Dr. Qiaosheng Zhang (invited by GZ chapter)

Title: Information-Directed Sampling: An Information-Theoretic Method for Reinforcement Learning

Abstract: Reinforcement learning (RL) is a crucial and rapidly developing field in modern AI, with applications spanning various real-world scenarios such as LLMs, games, and robotics. A central challenge in RL is to address the exploration-exploitation tradeoff, which is not only an elegant theoretical problem but also a key factor affecting its practicality and efficiency. This talk will introduce an information-theory-inspired method, called information-directed sampling (IDS), that effectively addresses the exploration-exploitation tradeoff. In this method, we use mutual information to measure the amount of information that can be learned about the environment, and leverage rate-distortion theory to compress the environment to reduce complexity. IDS then seeks a balance between the amount of learned information (exploration) and the immediate reward (exploitation). Theoretically, IDS is nearly order-optimal in terms of data efficiency in RL and related problems like multi-armed bandits and multi-agent RL, in the sense that its regret approaches information-theoretic lower bounds. This practice not only advances the development of efficient algorithms for RL, but also showcases how information-theoretical insights can drive practical advancements in modern AI.

Bio: Qiaosheng (Eric) Zhang is a Researcher at the Shanghai Artificial Intelligence Laboratory. He received his B.Eng. (Hons.) and Ph.D. degrees from the Department of Information Engineering at the Chinese University of Hong Kong (CUHK) in 2015 and 2019, respectively. From 2019 to 2022, he was a Research Fellow at the National University of Singapore (NUS) and subsequently a researcher at Huawei Theory Lab. He is a recipient of Excellent Young Scientists Fund Program (Overseas) of NSFC. His research interests lie broadly in the span of information theory and machine learning. His recent work primarily focuses on exploring the mathematical underpinnings and developing novel algorithms for data science problems such as reinforcement learning and community detection.

Prof. Shih-Chun Lin (invited by TP chapter)

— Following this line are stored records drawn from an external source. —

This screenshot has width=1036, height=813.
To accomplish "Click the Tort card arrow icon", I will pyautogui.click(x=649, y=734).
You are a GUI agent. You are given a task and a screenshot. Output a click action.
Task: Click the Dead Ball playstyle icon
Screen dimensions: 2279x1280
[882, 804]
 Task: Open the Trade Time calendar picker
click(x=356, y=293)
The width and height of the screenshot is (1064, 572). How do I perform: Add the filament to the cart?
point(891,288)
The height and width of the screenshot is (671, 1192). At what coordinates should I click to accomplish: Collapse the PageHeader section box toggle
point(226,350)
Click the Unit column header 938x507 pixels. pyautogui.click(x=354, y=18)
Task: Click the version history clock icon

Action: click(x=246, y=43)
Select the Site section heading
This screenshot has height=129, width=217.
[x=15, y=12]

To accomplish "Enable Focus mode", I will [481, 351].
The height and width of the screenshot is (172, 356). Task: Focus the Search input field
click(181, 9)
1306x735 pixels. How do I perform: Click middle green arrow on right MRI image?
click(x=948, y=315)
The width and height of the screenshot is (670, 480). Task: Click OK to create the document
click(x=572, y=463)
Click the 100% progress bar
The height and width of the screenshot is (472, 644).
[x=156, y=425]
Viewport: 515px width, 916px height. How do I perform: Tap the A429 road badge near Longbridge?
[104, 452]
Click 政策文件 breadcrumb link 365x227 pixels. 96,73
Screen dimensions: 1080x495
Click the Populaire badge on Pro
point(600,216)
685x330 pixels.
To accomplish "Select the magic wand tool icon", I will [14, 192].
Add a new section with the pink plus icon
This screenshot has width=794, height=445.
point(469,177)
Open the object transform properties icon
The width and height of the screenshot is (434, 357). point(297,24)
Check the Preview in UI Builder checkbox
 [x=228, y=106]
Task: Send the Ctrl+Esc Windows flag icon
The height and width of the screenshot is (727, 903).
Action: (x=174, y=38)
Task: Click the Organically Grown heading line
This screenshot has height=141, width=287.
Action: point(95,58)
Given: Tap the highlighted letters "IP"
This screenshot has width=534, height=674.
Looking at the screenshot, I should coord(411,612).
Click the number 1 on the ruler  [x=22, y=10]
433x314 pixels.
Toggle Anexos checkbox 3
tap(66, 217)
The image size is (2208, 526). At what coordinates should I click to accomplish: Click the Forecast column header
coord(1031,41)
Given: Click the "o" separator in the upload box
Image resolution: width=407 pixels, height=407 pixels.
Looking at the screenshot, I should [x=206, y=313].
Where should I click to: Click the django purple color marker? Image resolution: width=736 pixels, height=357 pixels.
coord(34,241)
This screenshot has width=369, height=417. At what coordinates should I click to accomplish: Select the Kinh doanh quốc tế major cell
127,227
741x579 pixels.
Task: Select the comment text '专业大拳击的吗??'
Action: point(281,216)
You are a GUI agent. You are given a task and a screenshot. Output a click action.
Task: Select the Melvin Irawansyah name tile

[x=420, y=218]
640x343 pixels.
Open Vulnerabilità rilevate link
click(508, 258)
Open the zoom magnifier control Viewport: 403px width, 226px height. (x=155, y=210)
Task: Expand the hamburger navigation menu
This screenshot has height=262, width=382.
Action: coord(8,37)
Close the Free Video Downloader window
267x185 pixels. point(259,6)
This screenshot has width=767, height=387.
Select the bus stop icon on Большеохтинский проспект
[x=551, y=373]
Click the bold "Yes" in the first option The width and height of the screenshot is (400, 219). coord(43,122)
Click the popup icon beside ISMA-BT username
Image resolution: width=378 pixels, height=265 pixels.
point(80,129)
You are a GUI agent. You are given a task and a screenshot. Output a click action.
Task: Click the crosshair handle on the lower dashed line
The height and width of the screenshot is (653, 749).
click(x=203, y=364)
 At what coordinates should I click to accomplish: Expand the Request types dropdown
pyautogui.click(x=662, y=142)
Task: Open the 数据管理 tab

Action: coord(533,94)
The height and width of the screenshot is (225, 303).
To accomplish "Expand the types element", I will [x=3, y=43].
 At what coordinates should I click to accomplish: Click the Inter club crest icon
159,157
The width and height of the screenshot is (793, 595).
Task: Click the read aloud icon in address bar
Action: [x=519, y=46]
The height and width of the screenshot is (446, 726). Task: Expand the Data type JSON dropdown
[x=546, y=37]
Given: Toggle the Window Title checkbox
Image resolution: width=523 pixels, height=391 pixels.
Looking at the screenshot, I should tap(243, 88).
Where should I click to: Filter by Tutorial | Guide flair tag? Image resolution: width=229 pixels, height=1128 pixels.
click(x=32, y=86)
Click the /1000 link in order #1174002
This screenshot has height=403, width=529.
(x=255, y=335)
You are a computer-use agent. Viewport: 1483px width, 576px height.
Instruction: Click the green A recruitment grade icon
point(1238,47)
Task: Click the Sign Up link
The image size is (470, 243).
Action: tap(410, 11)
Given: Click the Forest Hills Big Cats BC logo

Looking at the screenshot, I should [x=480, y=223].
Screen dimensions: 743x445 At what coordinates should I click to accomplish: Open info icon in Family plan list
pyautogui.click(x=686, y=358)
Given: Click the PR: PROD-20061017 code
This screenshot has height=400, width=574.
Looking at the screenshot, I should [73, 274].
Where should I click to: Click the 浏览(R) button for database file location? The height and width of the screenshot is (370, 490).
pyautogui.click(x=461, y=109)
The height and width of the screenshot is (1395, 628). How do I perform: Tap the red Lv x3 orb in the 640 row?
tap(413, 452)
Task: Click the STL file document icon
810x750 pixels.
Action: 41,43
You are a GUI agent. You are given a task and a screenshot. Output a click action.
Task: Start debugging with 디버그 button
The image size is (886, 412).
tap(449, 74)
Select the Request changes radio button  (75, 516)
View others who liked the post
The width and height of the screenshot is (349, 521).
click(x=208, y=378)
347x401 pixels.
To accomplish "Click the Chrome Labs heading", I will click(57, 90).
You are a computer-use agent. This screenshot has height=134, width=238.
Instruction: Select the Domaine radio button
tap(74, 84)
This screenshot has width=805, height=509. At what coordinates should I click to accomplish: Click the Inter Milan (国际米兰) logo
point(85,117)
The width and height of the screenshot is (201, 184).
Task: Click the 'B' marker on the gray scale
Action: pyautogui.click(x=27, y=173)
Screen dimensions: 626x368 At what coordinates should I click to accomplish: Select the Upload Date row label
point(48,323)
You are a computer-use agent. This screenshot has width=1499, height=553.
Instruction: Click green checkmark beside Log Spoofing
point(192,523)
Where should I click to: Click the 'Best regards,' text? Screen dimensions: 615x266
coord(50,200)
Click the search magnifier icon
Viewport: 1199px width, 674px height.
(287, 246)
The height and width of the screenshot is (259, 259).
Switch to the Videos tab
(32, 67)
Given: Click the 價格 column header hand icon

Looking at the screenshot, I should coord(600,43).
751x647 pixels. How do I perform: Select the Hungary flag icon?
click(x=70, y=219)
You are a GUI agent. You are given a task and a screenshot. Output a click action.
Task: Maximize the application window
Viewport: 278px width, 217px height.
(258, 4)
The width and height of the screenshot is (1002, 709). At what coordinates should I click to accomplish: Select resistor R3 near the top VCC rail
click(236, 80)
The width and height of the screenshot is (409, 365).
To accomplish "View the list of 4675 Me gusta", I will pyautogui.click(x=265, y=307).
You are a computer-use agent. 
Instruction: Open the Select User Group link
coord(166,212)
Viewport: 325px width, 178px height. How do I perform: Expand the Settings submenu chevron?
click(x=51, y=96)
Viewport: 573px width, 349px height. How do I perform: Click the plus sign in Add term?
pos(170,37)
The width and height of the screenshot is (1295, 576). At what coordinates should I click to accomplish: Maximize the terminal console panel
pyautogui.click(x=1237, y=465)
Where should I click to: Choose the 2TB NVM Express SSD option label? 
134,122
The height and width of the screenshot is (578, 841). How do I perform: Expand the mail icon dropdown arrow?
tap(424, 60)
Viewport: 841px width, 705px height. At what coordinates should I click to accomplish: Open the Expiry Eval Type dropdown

Title: Optimal Finite-length Linear Codes for Broadcast Packet Erasure Channels with Feedback

Abstract: With the recent emergence of many low-latency applications over wireless networks, the need for accurate finite-length analysis of channel coding over multi-user wireless channels is ever increasing. This talk focuses exclusively on the two-user broadcast packet erasure channel (PEC) with causal feedback, for which existing results show that various linear network coding (LNC) schemes can attain the broadcast capacity region when the block length approaches infinity. Complementing the well known asymptotic capacity based analysis, this work derives the exact value of the optimal second-order achievabilty among all possible LNCs which closes the gap between the state-of-the-art LNC second-order inner and outer bounds. A byproduct of the results is to show that among many existing asymptotically capacity-achieving LNC schemes, one (class) of them is provably finite-length optimal and should be the default design choice for any two-user broadcast PECs. Extensions to vector LNCs as well as their connections to finite-length non-linear codes will also be explored.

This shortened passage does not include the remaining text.